A plot twist! Drawing better graphs in PL papers

In this post, I’d like to share some thoughts I’ve accumulated over the past few years about how to draw better graphs.

To get straight to the point, I have two concrete recommendations:

  • normalised data should usually be plotted on a logarithmic scale, and
  • scatter plots can be easier to understand than bar charts.

I’ll now elaborate on both of these points, drawing upon examples from 31 examples of graphs I found in the proceedings of PLDI 2019.

Logarithmic scales for normalised data

I believe that normalised data should be plotted on a logarithmic scale. By “normalised data”, I mean data that is the ratio between two measurements that have the same dimension. For example: the ratio between the execution time of a program before a proposed compiler optimisation has been applied and the execution time of that program afterwards.

I will illustrate my reasons with reference to the two graphs below, which both show some sort of “speedup” that has been obtained on four benchmark programs, A, B, C, and D. The left graph uses a linear scale on the y-axis, while the right one plots the same data on a logarithmic scale.

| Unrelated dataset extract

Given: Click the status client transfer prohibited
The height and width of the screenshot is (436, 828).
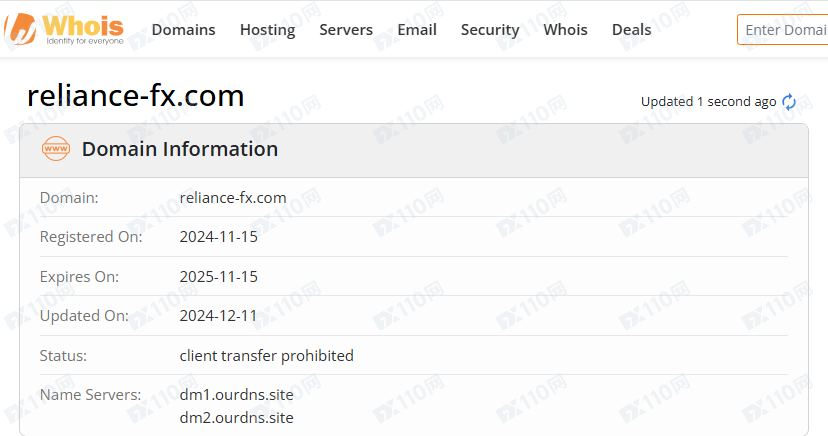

There are four reasons why the logarithmic scale is better:

  1. The natural origin for a speedup ratio is 1, not 0. That is, we are primarily interested in seeing whether a data point lies above 1 (which indicates a speedup) or below 1 (which indicates a slowdown). This fits nicely with logarithmic scales, which can’t go down to 0.  In the right-hand graph above, it is immediately obvious that A and B experience a slowdown; this is slightly less obvious in the left-hand graph.
  2. Going from a 1x speedup to a 2x speedup is surely more impressive than going from a 3x speedup to a 4x speedup. But on the linear y-axis in the left-hand graph above, the distance between 1 and 2 is the same as the distance between 3 and 4, so these feats would appear equally impressive.
  3. Often, it is just as good to get a 2x speedup as it is bad to get a 2x slowdown. But on the linear y-axis in the left-hand graph above, the distance from 1 to 0.5 is much smaller than the distance from 1 to 2, so the speedup experienced by benchmark C is emphasised over the slowdown experienced by benchmark B, even though both have the same magnitude.
  4. On a linear scale, the “centre of gravity” to which the eye is drawn lies at the arithmetic mean, while on a logarithmic scale, the centre of gravity is at the geometric mean. When averaging dimensionless ratios, most authors tend to use the geometric mean.

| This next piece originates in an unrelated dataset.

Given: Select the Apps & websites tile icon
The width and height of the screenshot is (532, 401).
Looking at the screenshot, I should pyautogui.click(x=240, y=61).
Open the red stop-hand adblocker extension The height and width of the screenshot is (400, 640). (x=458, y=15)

One caveat: the logarithmic scale doesn’t work well if the normalised data can be zero. This is quite rare though – I don’t think I saw this in any of the PLDI 2019 papers I scanned through when writing this post.

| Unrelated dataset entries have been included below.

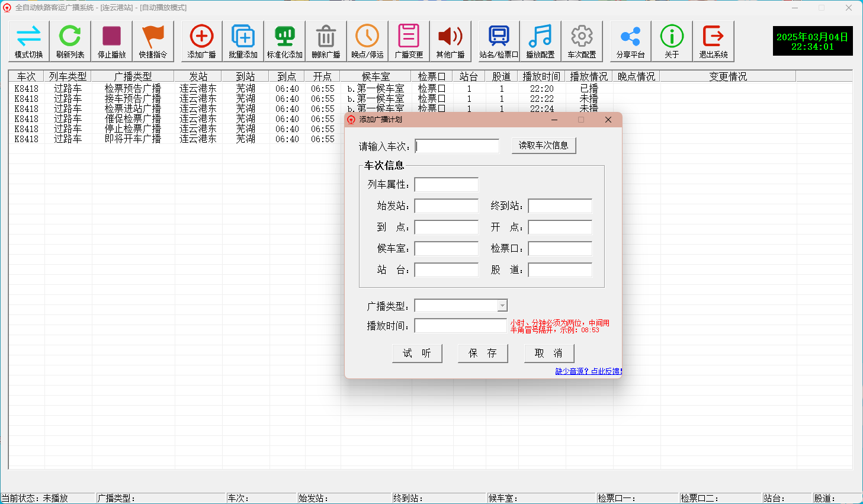Click the 播放时间 input box
The image size is (863, 504).
[460, 325]
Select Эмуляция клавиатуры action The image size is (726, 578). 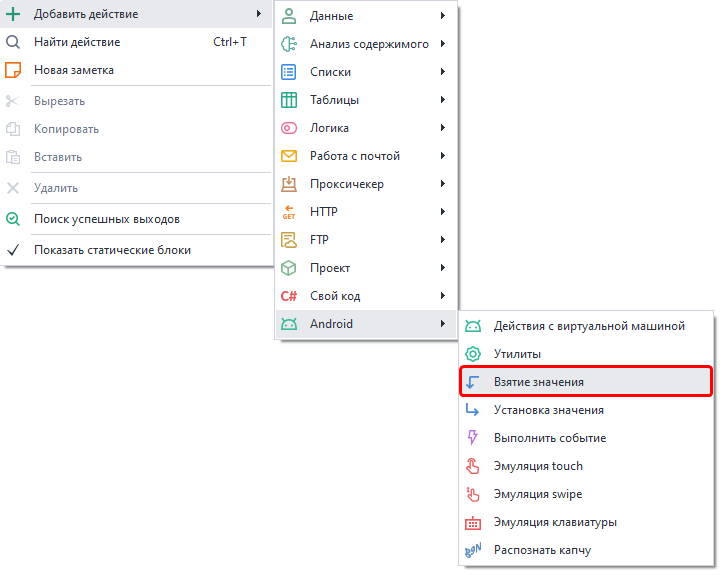point(554,522)
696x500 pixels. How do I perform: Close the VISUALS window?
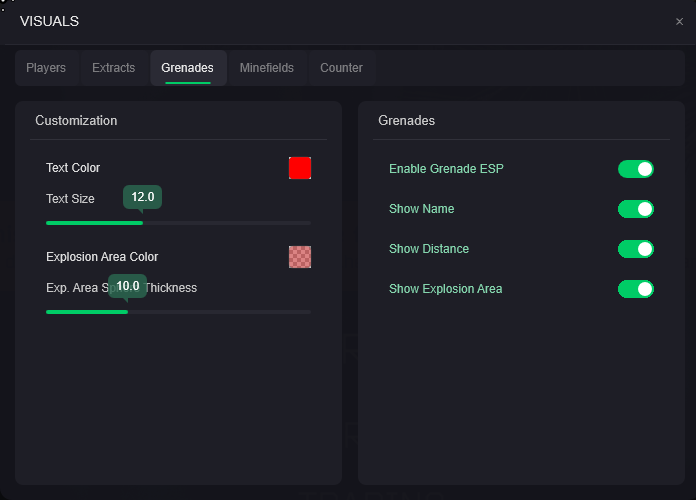coord(680,22)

Here are some examples of graphs from PLDI 2019 that I believe would be improved by using a logarithmic scale on their y-axes.

This first graph demonstrates why y=0 is not the best origin – if the bars started at y=1 (and then stretched upward for speedups or downwards for slowdowns) then there would be no need for the thick black line at y=1.
This graph would also be clearer if its bars emanated from y=1. Moreover, this would serve to remove the unnecessary orange bars, which represent the values against which the other bars are normalised.
This example is particularly unusual. It has the nice property of treating speedups and slowdowns symmetrically, but has a disconcerting discontinuity between y=-1 and y=1, and requires the reader to grapple with strange concepts like negative speedup factors! (From reading the surrounding text, I understand that a speedup factor of -2 should be interpreted as a 0.5x speedup, or a 2x slowdown.)

In praise of scatter plots

The problem with bar charts is that the x-axis tends to be underemployed. It has the capacity to represent some sort of quantity, but often is used simply to spread out a collection of benchmarks in some arbitrary order. I think that information can often be conveyed more effectively to the reader by using a scatter plot instead.

As an example, here is a classic bar chart, showing the performance of a “new” technique compared to an “old” technique over a range of benchmarks.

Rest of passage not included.